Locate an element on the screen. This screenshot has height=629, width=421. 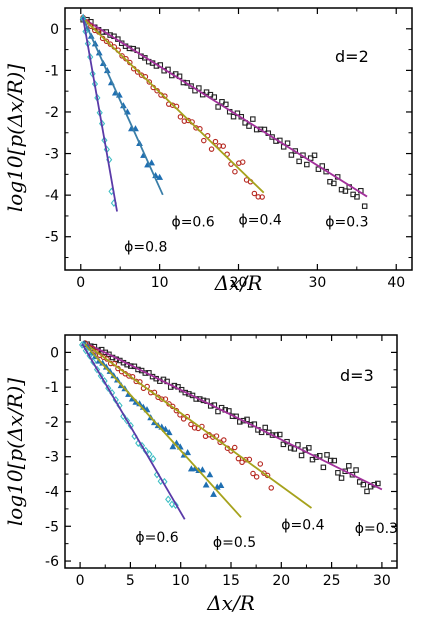
series-annotation: ϕ=0.3 is located at coordinates (376, 529).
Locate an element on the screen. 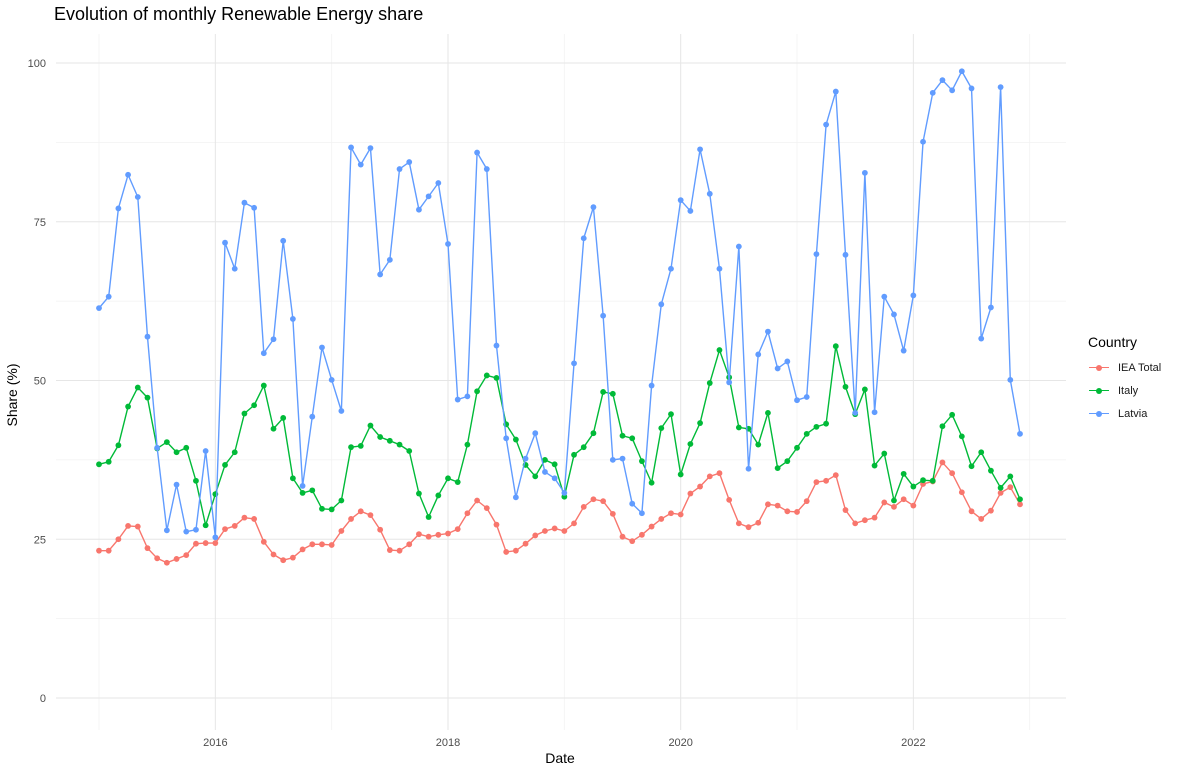  legend-label: IEA Total is located at coordinates (1140, 368).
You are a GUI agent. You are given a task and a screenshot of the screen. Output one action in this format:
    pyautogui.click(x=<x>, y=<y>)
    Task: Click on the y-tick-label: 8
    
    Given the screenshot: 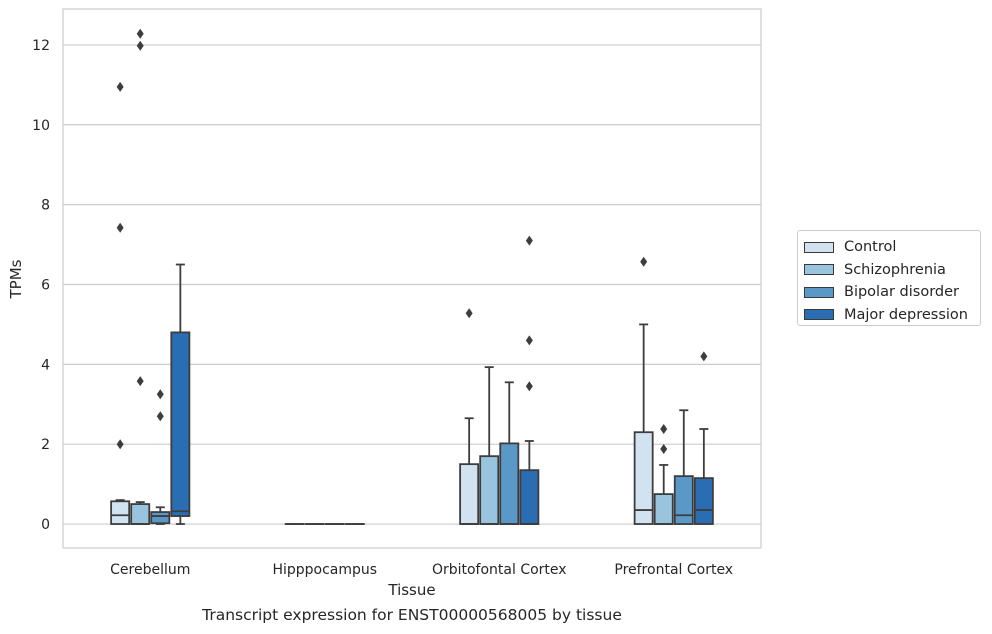 What is the action you would take?
    pyautogui.click(x=46, y=206)
    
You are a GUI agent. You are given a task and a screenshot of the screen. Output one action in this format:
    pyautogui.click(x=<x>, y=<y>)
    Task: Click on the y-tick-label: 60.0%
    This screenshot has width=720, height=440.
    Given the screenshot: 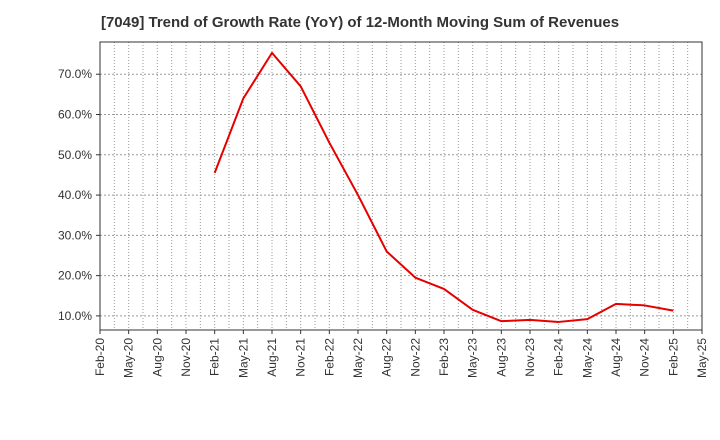 What is the action you would take?
    pyautogui.click(x=75, y=115)
    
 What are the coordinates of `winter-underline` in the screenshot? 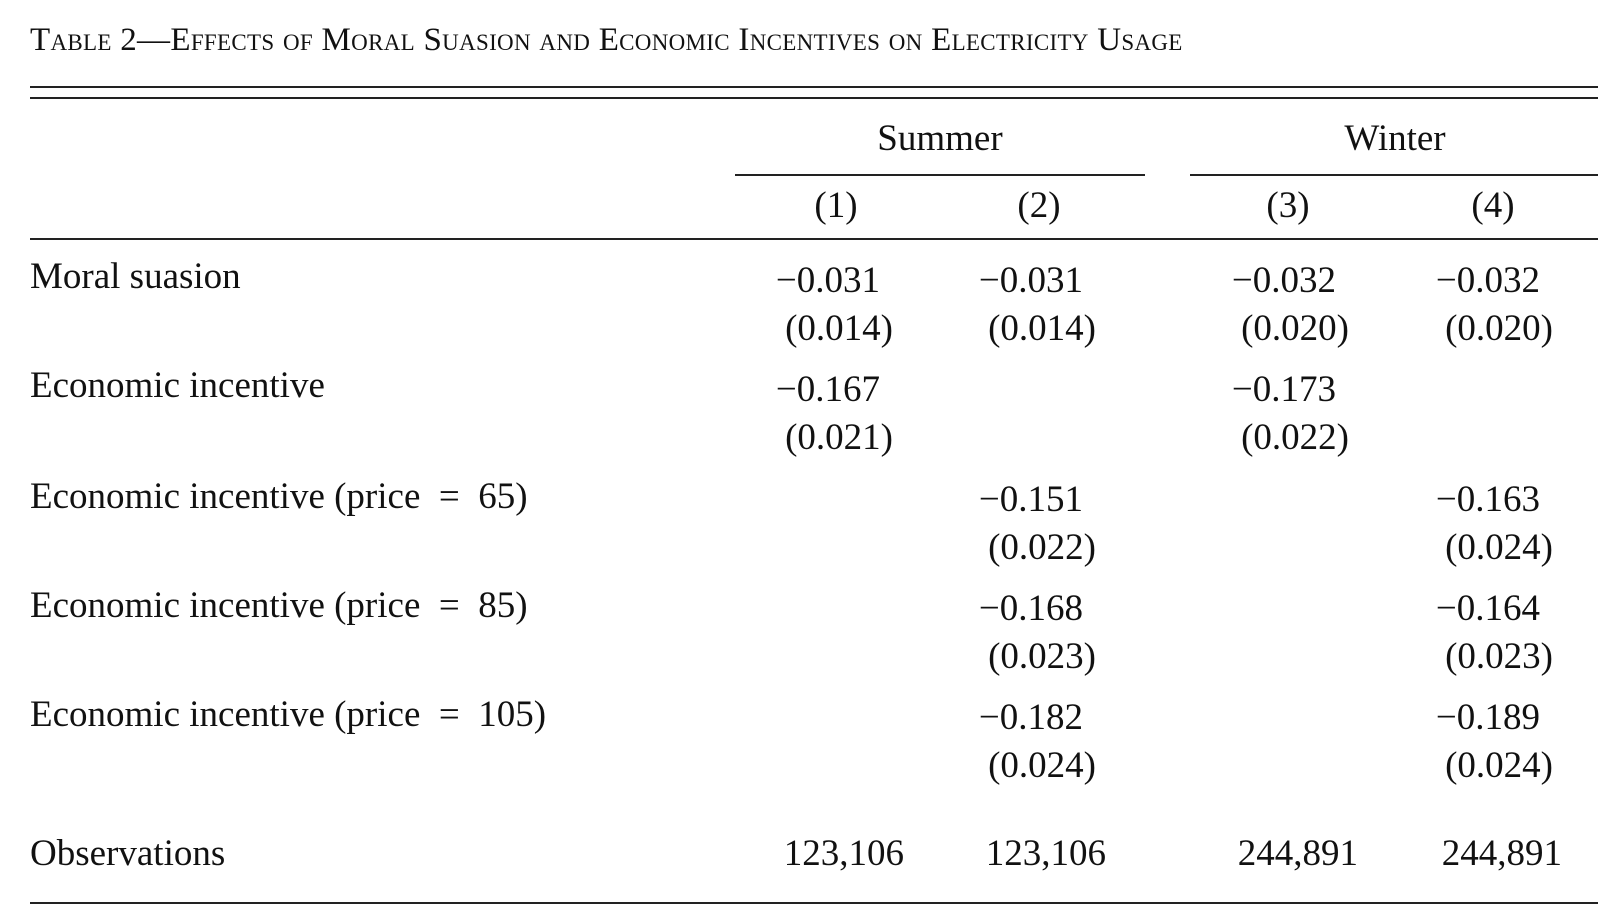 It's located at (1394, 175).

◇ ◇ ◇ ◇

YOUR OBJECTIVE
Find each line of the data above that contains the string "pyautogui", and copy those lines.

TASK OUTPUT
    pyautogui.click(x=<x>, y=<y>)
    pyautogui.click(x=46, y=206)
    pyautogui.click(x=<x>, y=<y>)
    pyautogui.click(x=75, y=115)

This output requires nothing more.